The Future of Copyright Laws

Today ZDNET writes about Bruce Lehman forming a group to defend the Digital Millenium Copyright Act. Lehman ran the U.S. Patent and Trademark Office for a number of years and was one of the folks who helped write the copyright laws. Now he says the anti-copyright forces are winning the battle over the DMCA.

Unfortunately Lehman and other pro-copyright folks such as Jack Valenti don’t seem to understand why the DMCA is despised so much. The DMCA is an extreme piece of legislation that gives far too much power to copyright holders, who have demonstrated that they are more than willing to use this power in ways that many people find questionable.

Most people I know, for example, find nothing unethical about taking a compact discs they own and copying multiple tracks to a cassette to take the gym. It is the position of most of the major content providers, however, that consumers should essentially pay a fee for every single device they plan to listen to music on. The idea that in the future people will be forced to simply license music is one that many find absurd.

ZDNET mentions another absurdity in the DMCA’s ban on even attempting to circumvent copy protection. The Supreme Court has already made it clear that consumers have a right to make backup copies of software, music, etc., and the DMCA’s pro-copy protection stance strikes me and others as a blatant attempt to make an end run around the rights of consumers. It seems to have the same legitimacy as a law that would say, “Well the Supreme Court says we can’t enjoin speech prior to publication and we have no problem with that, but from now on you’ll have to have a license to buy paper and sign an agreement not to print things we don’t like on said paper.”
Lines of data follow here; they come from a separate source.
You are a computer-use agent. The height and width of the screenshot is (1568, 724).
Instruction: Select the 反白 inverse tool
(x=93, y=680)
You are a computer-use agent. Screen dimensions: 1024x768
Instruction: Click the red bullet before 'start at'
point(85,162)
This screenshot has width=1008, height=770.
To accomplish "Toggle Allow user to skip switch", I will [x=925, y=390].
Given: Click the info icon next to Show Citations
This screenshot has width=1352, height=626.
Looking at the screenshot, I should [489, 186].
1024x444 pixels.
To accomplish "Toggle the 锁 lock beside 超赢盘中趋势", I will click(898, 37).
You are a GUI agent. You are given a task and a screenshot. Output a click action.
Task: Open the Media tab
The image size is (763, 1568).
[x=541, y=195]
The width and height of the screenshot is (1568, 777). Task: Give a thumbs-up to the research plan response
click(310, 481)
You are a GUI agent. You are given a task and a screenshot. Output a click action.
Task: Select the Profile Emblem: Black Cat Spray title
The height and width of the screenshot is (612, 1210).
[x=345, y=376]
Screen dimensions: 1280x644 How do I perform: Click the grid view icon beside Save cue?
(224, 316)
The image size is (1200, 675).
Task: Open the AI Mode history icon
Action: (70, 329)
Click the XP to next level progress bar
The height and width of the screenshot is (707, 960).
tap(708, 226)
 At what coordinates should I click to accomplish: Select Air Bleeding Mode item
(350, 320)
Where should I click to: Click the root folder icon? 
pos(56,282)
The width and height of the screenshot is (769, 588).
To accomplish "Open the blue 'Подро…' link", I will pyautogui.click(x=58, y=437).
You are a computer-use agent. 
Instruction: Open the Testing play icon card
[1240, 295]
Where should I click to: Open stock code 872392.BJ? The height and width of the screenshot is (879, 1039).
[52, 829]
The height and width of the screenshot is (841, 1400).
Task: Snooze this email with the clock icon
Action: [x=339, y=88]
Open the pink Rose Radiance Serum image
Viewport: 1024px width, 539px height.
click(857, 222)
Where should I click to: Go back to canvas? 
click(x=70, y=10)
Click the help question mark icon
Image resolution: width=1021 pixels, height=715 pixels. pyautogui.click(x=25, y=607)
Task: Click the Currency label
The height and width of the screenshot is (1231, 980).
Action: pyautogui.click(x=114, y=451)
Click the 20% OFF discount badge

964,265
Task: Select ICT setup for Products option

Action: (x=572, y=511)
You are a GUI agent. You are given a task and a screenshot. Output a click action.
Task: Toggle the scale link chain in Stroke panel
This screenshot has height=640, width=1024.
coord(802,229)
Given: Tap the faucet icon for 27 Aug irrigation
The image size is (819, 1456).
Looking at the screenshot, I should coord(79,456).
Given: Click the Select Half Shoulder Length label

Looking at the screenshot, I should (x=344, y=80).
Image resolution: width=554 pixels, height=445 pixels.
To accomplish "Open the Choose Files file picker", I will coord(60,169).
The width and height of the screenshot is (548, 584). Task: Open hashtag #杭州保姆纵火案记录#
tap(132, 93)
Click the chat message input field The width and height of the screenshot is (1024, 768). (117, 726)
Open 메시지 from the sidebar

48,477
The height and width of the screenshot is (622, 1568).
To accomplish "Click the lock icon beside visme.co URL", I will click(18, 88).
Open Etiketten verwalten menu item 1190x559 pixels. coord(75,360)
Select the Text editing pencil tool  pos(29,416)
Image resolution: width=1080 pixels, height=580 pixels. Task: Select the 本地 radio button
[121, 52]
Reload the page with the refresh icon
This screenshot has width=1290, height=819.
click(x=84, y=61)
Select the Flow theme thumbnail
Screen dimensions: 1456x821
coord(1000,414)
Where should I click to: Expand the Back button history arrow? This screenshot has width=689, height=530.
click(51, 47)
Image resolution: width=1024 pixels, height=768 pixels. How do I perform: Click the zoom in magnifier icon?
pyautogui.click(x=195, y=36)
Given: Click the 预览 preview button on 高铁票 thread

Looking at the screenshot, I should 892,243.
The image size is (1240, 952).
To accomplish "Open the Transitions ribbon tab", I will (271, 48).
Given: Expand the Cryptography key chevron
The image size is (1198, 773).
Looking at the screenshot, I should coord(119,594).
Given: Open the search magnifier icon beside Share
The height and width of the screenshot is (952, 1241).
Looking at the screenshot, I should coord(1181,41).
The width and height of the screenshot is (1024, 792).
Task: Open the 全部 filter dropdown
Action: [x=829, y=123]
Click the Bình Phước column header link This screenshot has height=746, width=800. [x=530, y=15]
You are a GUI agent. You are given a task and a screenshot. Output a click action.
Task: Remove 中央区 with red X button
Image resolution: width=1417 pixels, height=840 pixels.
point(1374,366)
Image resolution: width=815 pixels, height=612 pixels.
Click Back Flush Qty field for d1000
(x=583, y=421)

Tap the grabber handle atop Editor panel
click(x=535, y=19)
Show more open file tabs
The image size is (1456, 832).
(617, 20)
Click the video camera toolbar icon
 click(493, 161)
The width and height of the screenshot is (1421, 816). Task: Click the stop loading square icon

The main reason that copyright is coming under such withering criticism is that Lehman and others intentionally hitched the future of copyrights to the DMCA, perhaps thinking their Draconian anti-copying provisions would gain some legitimacy by being portrayed as simply an extension of long standing copyright law. Instead, exactly the opposite happened. People rejected the DMCA provisions and then said, “Wait a minute, if this is what it takes to enforce copyrights, maybe there’s something fundamentally wrong with the concept of intellectual property in the first place.”